## Problem to solve
State how many lines in the entries below hold the word "Open", with nothing besides the number.

## Data to use
========================================
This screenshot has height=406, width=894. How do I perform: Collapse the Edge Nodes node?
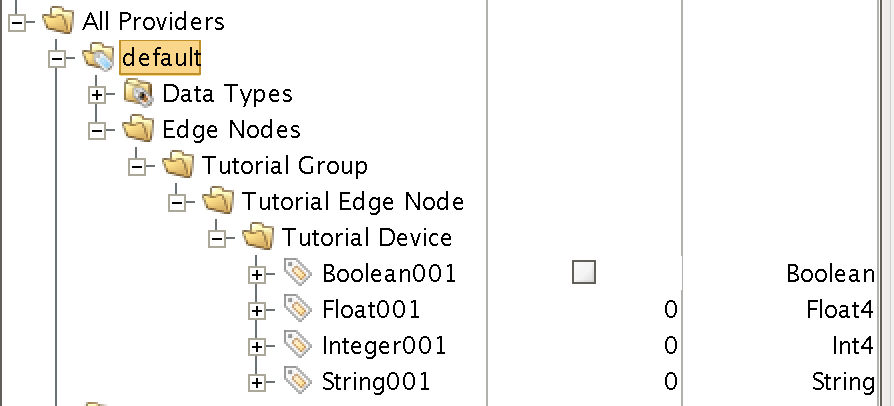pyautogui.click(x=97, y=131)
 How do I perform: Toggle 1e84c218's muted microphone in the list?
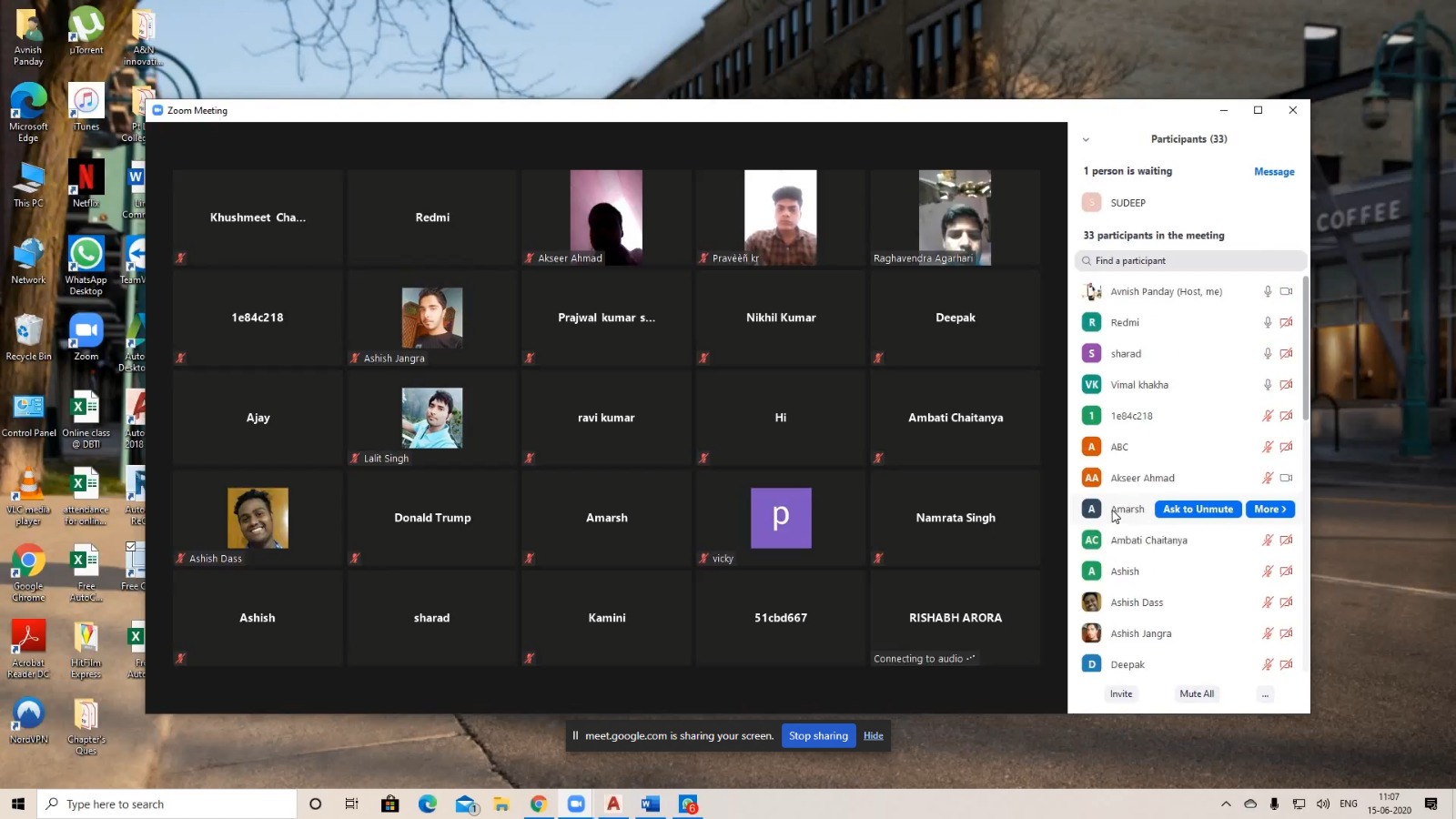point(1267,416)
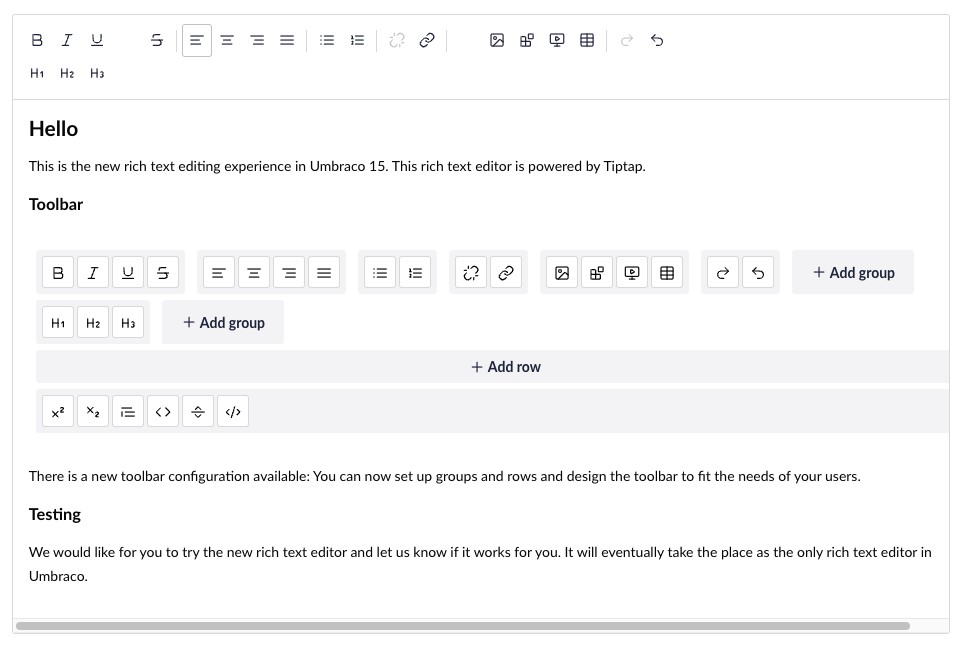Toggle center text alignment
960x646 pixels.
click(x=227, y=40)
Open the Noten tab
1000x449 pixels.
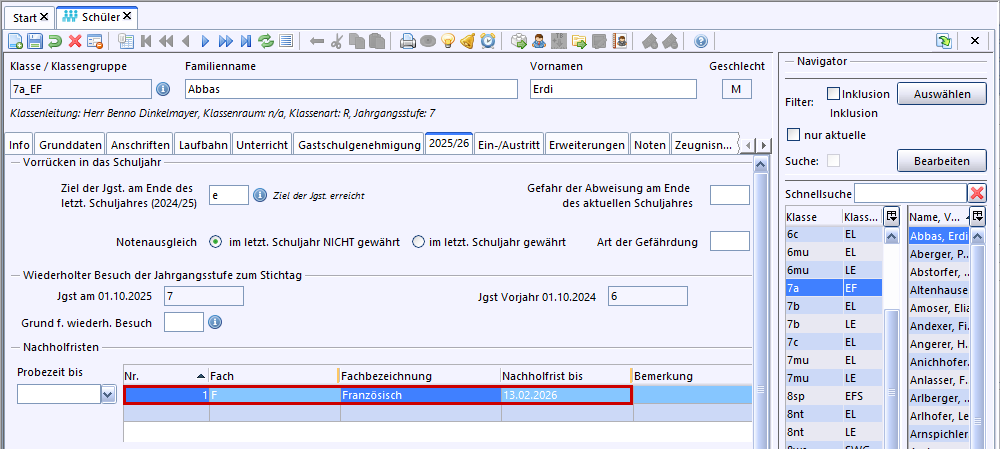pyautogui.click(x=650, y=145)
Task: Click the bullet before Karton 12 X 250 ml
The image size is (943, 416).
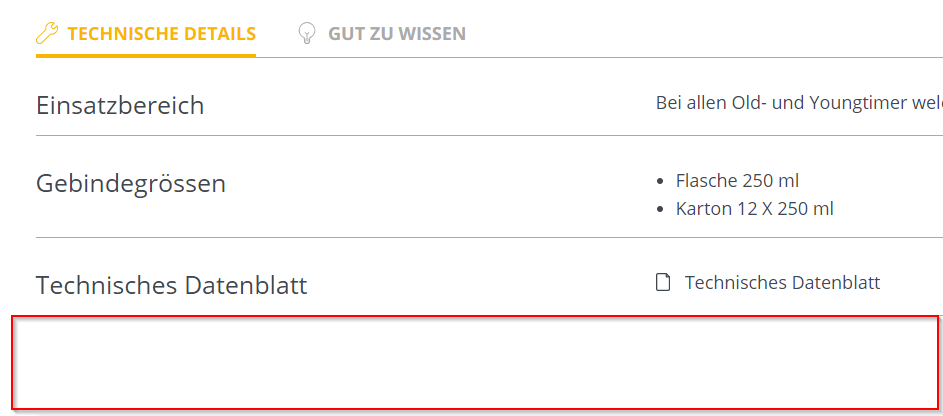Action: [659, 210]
========================================
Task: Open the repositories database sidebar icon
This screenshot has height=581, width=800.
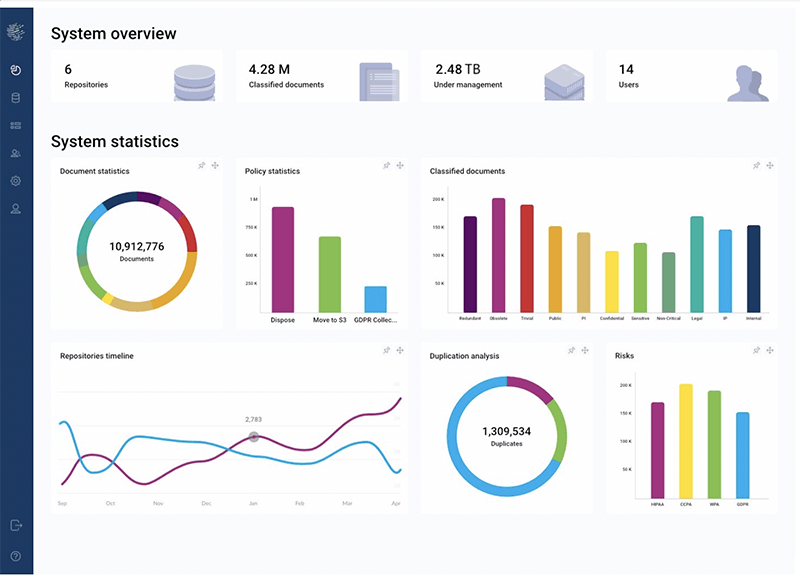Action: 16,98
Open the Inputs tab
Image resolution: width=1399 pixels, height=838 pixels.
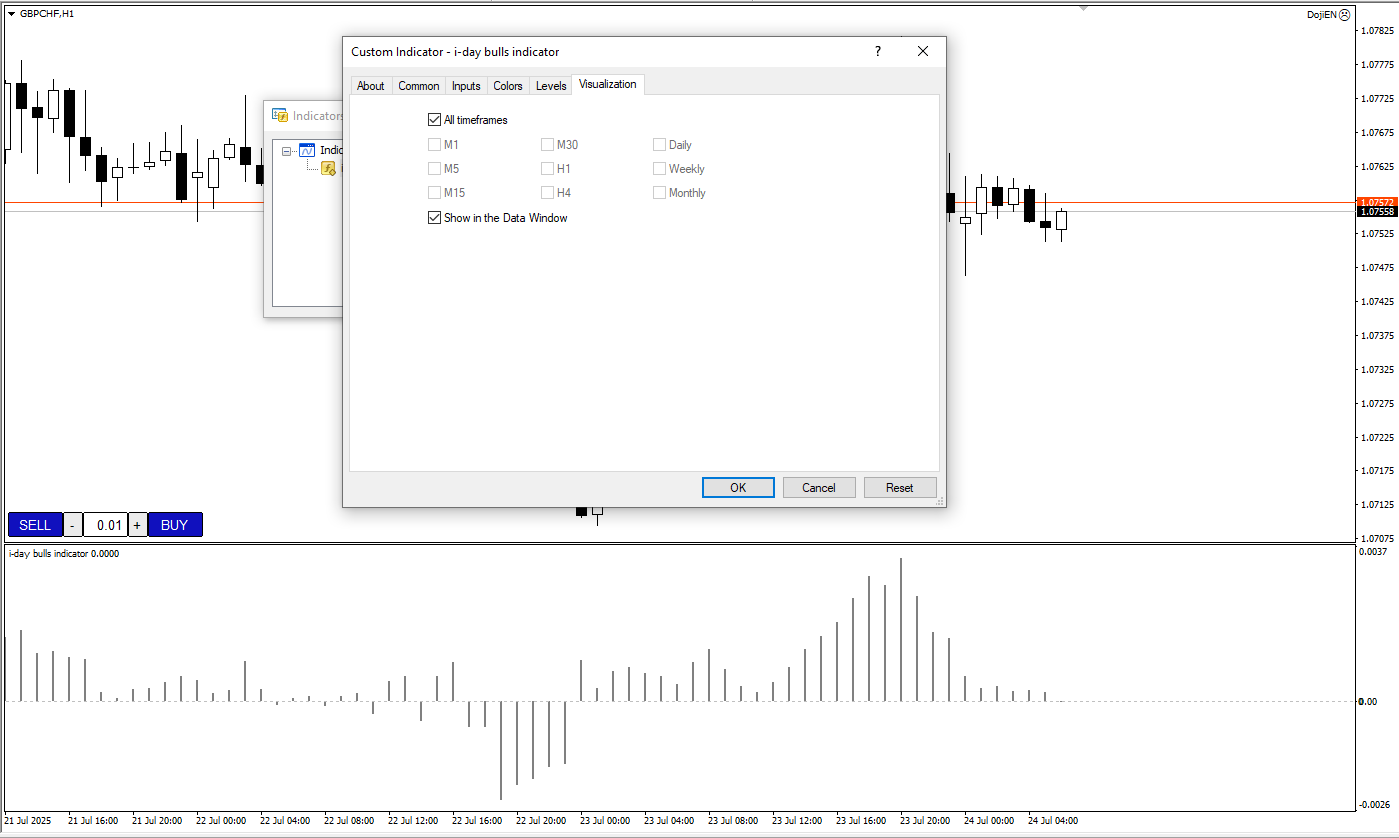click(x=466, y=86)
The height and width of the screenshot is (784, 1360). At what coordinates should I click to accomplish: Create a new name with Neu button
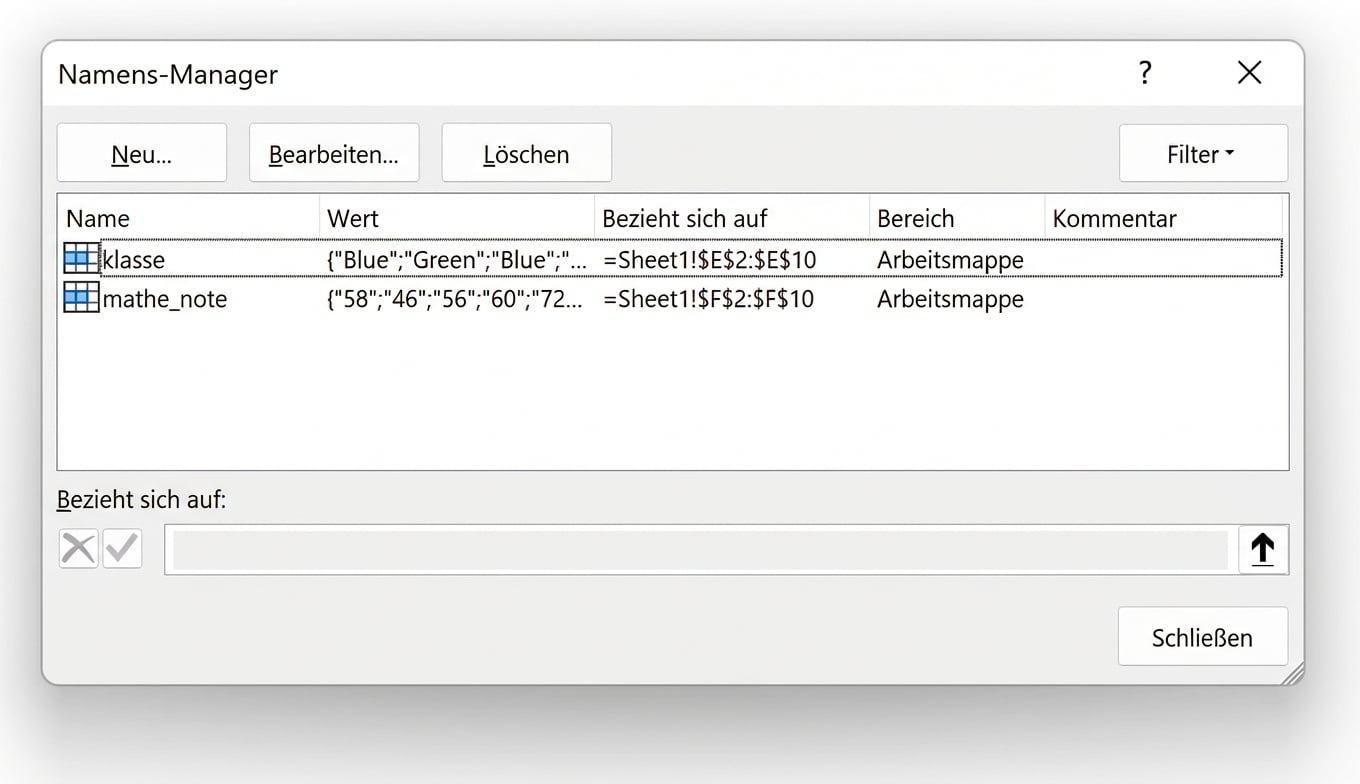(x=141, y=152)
========================================
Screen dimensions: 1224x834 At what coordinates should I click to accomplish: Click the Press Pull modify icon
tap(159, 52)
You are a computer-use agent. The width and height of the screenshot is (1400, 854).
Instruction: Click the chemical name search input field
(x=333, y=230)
========================================
## Solution
3